Ti–Al–Si–N quaternary coating has recently been developed for industrial applications due to its excellent machining performance. Here, we present a comparative research on Ti–Al–N single layer, Ti–Al–Si–N single layer, TiAlN–TiAlSiN bilayer and TiAlN/TiAlSiN multilayer coatings deposited onto cemented carbide substrates by cathodic arc evaporation. The incorporation of Si into the Ti–Al–N coating results in an increase in hardness and thermal stability due to the formation of nanocomposite nc-TiAlN/a-Si3N4, and thereby causes an improved performance during continuous cutting. However, the lower toughness and adhesive strength with a substrate reduce its cutting-life during milling. Further optimization of Ti–Al–Si–N coated inserts during milling can be obtained by a structure adjustment from the nanocomposite into TiAlN–TiAlSiN bilayer and TiAlN/TiAlSiN multilayer coatings, which causes an increase to 156% and 172% for the life-time of Ti–Al–Si–N coated inserts, respectively.
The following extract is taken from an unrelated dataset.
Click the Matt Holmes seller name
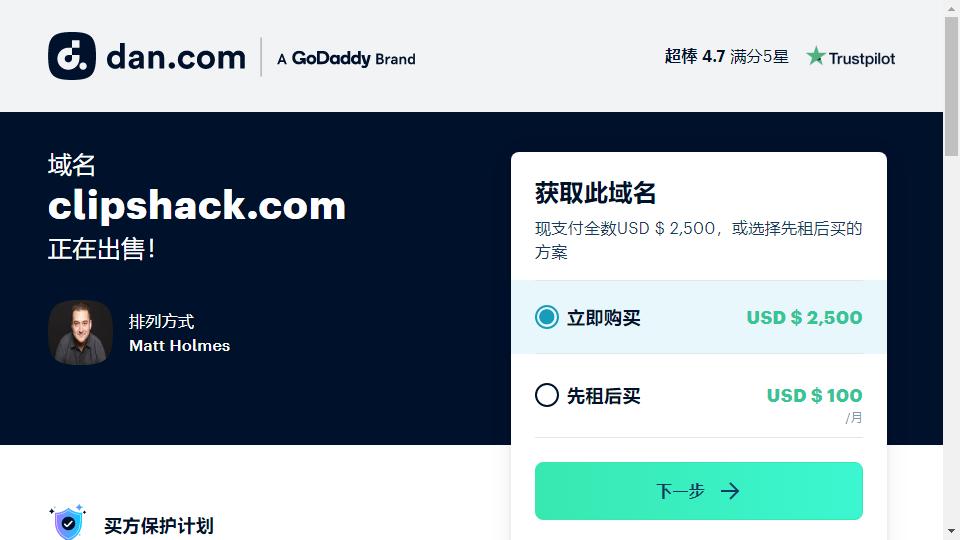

Our results indicate that the machining performance of coatings containing Si in both continuous cutting and milling can be optimized by the structure design of the TiAlN/TiAlSiN multilayer, where the coating sustains a high hardness of the Ti–Al–Si–N coating combined with a good cohesive strength with the substrate similar to the Ti–Al–N coating.